» **DIRECTIVE**
Please extend the DeShannon interview below, beginning right after Paulson's final question.

DeShannon: Well, I think we had — I was being dropped in foxholes and I went to Vietnam and I would entertain our guys. And I was probably one of the very, very few artists who would go into a foxhole by helicopter and then they’d come back and pick me up. I’d stay maybe ten minutes one place and twenty minutes the next, and we’re off. And regardless of how you feel about it, I just felt that, you know, our guys needed some entertainment and a reminder that, you know, what they’re doing and giving their lives, it — I wanted to be a part of it.

Paulson: How old were you when you were being dropped into foxholes?

DeShannon: (Whispers) I don’t … (Inaudible) Only thing I can say is, much younger than I was … than I am now. However, I have great solace in the sense that one of my great inspirations is Georgia O’Keefe, who I feel is just as beautiful at 90 as she was earlier on. And I think it’s what you feel within and your spirit within that determines, you know, how you’re perceived. And another thing I think was on my mind at the time doing the album and writing the songs is I think we should … there shouldn’t be an age limit on when you’re cool and when you’re not cool. I think if you have something to say, you believe in it, you want to do it, do it. And don’t let anybody discourage you.

Paulson: Well, I asked your age just because you had to be a very young woman …

DeShannon: Well …

Paulson: … who was being dropped in a foxhole in Vietnam.

DeShannon: (Laughs) Yes.

Paulson: What a courageous …

DeShannon: ‘Cause I couldn’t do it now. (Laughs)

Paulson: And, well, just in that — did anybody try to talk you out of that?

DeShannon: Yes.

Paulson: And you weren’t listening?

DeShannon: Uh-uh.

Paulson: Okay.

DeShannon: Nope.

Paulson: And then the other anthem, “Put A Little Love In Your Heart,” which again has been played everywhere. I think it played a prominent role in “Scrooged” as well, the film.

DeShannon: It did. And I was very shocked about that. I thought, well, it’s, you know, it’s in another movie and it’s, you know, I’ll just hear it and that’ll be that. And when they had the audience singing and Bill Murray was singing, it’s a great feeling. And that song is way, way over three million plays and it’s right up there with some other of the Beatles records and, I think, “You’ve Lost That Lovin’ Feeling” was also, you know, it’s also way up there. So it’s been recorded, I don’t know, over sixty artists. So it’s a great feeling.

Paulson: Do you remember the process of writing that song?

» **DATA SUPPLIED**
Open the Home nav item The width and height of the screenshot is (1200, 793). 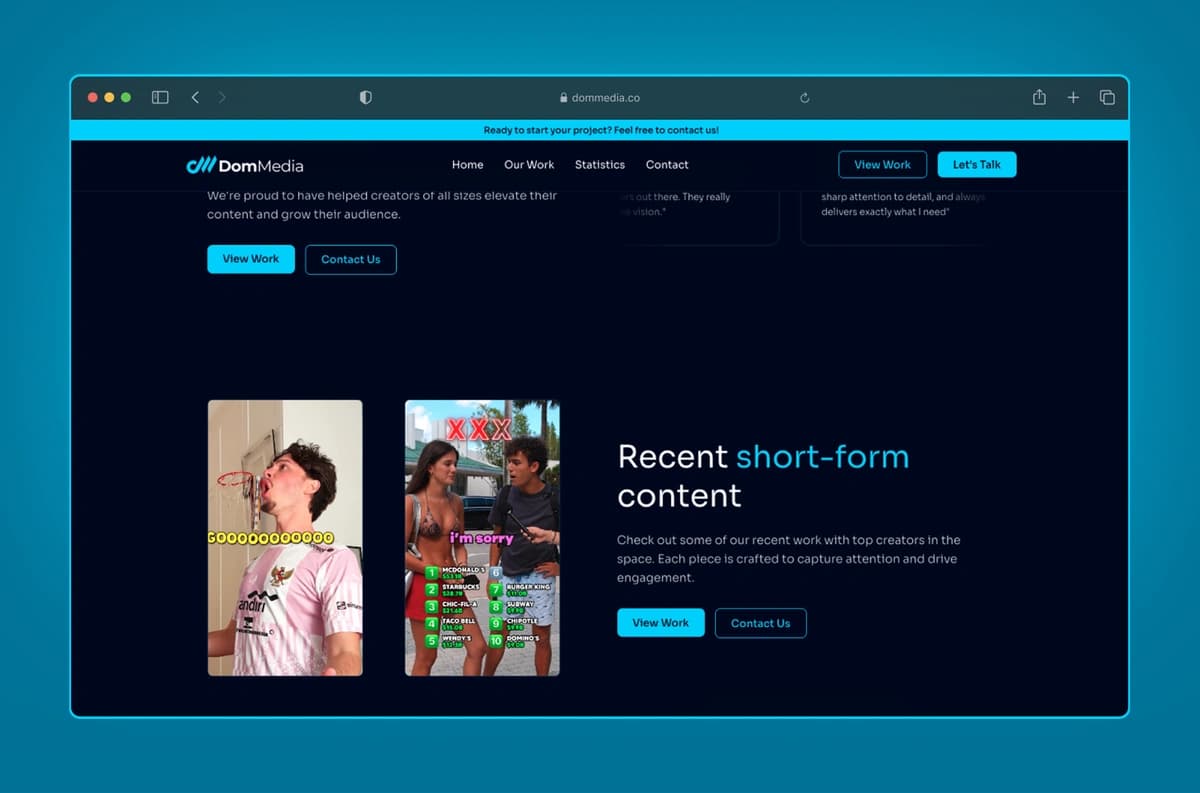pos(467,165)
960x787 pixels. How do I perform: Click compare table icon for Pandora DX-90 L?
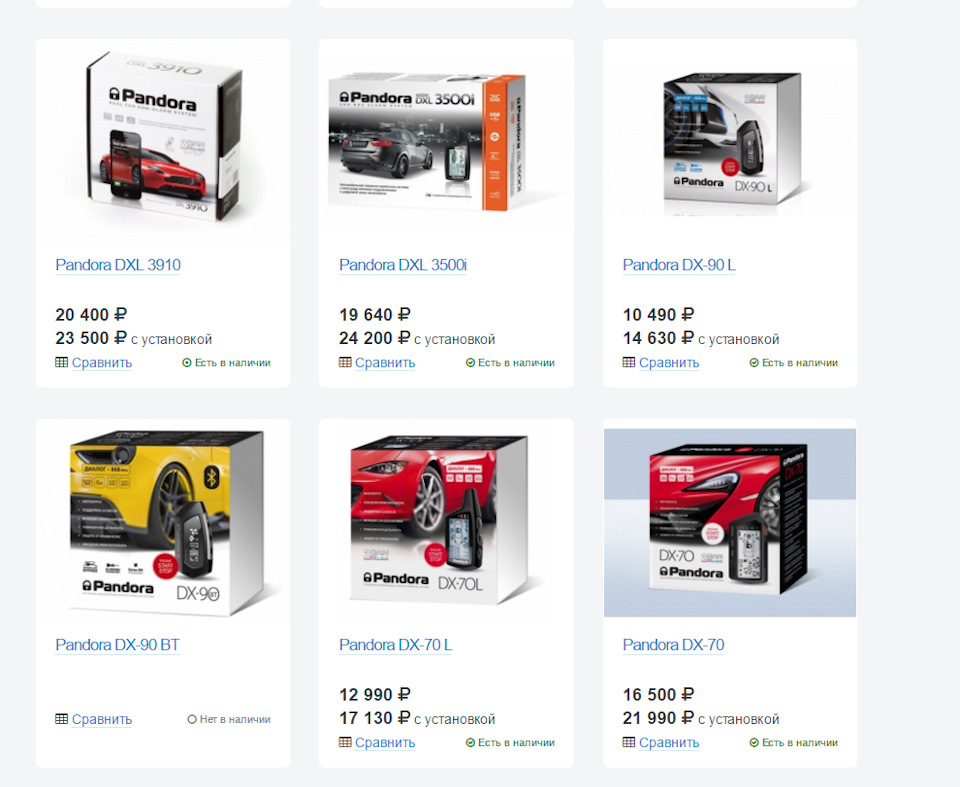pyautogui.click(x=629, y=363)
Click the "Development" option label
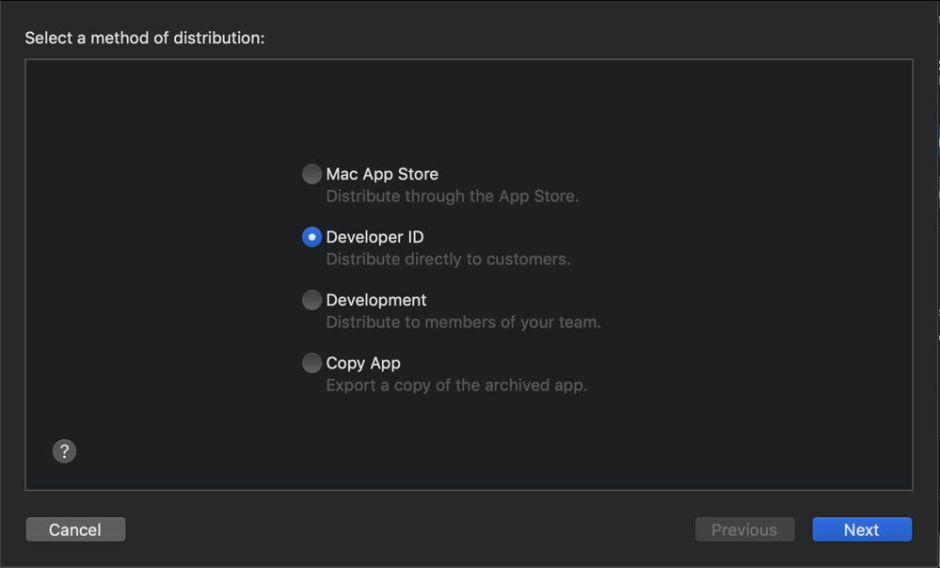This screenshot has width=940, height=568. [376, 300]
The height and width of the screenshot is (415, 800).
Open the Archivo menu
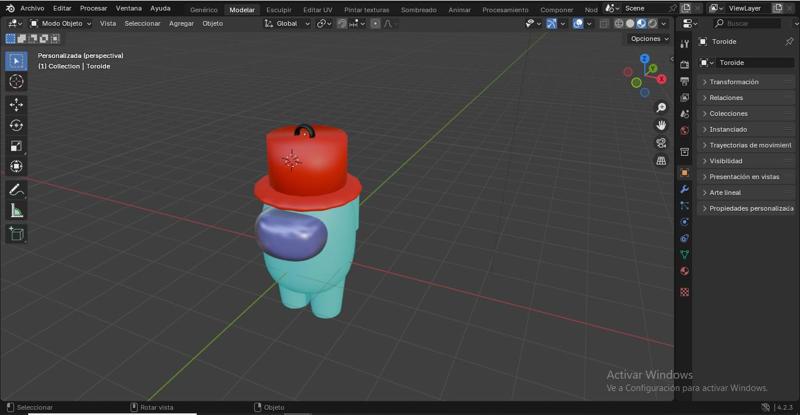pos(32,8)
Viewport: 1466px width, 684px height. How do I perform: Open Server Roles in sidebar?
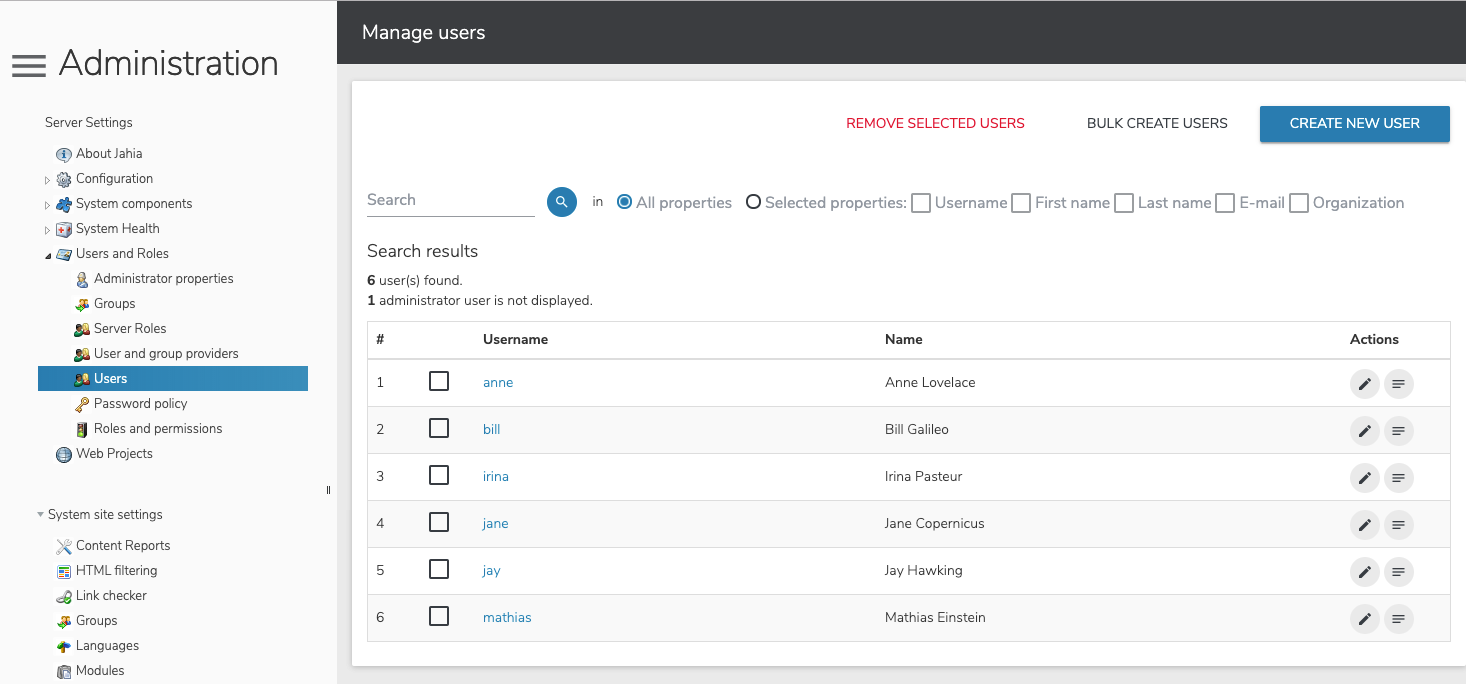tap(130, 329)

» **RESULT FOR THIS TASK**
DeShannon: Yes, very well. My brother, Randy Meyers came to me and said, “I’ve got this, you know, little riff, what do you think?” And I said, “Oh, well, that’s pretty good.” And we just sat around. It actually was written very fast. It was one of those things that just was meant to be and happened.

Paulson: And …

DeShannon: And my mom was always saying things like, you know, “They oughta put a little love in their hearts,” or “We oughta …” I think somewhere in the back of my mind, it stuck.

Paulson: A very idealistic song. A song that appeals to the most basic emotions. It’s a very basic statement: “Put a little love in your heart.” And if you think about that era of rock and roll, there are songs that are that direct and were very successful and basically were admonitions to love your brother. “Get Together” by the Youngbloods …

DeShannon: Right.

Paulson: … good example of that. We don’t hear those songs today. You don’t hear those kinds of anthems today. Is it because songwriters feel like there’s no longer an audience for that kind of simple, idealistic emotion?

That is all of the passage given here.